See 'Messages & Setup/Troubleshooting' for info."

I swapped the two Satellite In cables. I still get the same message.  

This tells me that the problem is not in the cable or the antenna, but in the Hughes Tivo unit itself.  

Am I correct, or should I try something else?

Thank you!


----------



## litzdog911 (Oct 18, 2002)

Yep, that's correct. Your DVR has a defective tuner. If you have DirecTV's Equipment Protection Plan they'll replace it with an equivalent DVR. Otherwise there's not much you can, except use it as a single tuner DVR, or replace it.


----------



## Scopeman (Oct 22, 2002)

litzdog911 said:


> Yep, that's correct.

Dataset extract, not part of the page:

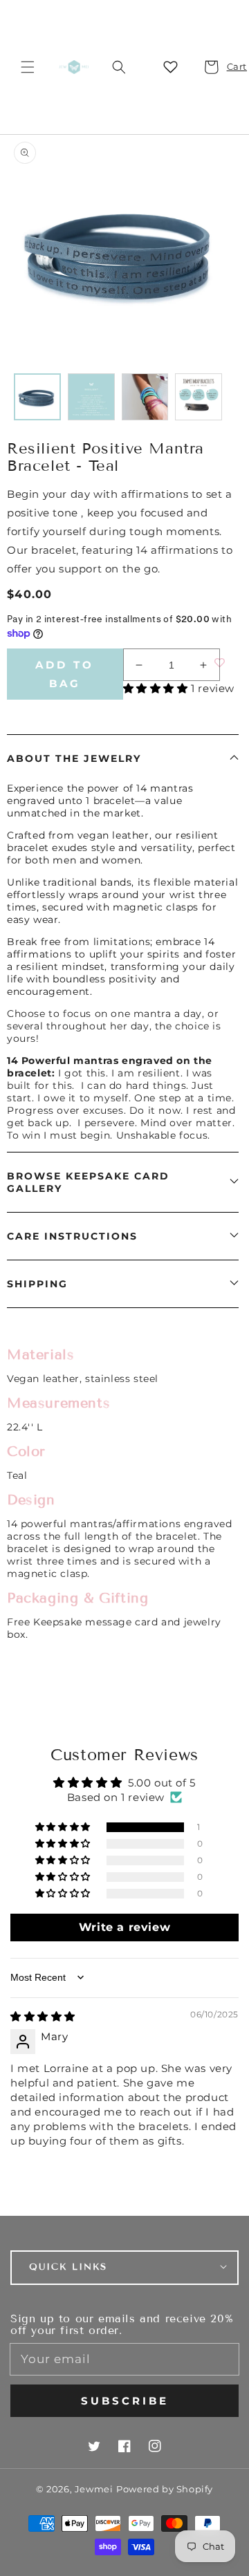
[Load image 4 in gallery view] (198, 396)
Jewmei (94, 2489)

Your DVR has a defective tuner. If you have DirecTV's Equipment Protection Plan they'll replace it with an equivalent DVR. Otherwise there's not much you can, except use it as a single tuner DVR, or replace it.


The potential causes for this can include things like water infiltrating you coax cabling. Which means that a new DVR will short out in the same manner if the underlying problem is not fixed.

DO get a new DVR, but also make sure that everything is inspected before you settle in.


----------



## untouchable (Apr 13, 2005)

I have had the same problem with my DSR708, what I did is swap the cables, then reset the unit...this will confirm for sure if you have a bad tuner...outcome of mine was it aquired signal and works fine now...just had the problem 2 weeks ago...


----------



## davemill (Jun 25, 2006)

Thanks for your answers. 

I tried resetting the system-it worked! Two tuners working again! Thanks so much Untouchable!


----------



## The Bird (Mar 31, 2001)

untouchable said:


> I have had the same problem with my DSR708, what I did is swap the cables, then reset the unit...this will confirm for sure if you have a bad tuner...outcome of mine was it aquired signal and works fine now...just had the problem 2 weeks ago...


reset or restart?


----------



## CorkyMuldoon (Jun 14, 2006)

davemill said:


> Thanks for your answers.
> 
> I tried resetting the system-it worked! Two tuners working again! Thanks so much Untouchable!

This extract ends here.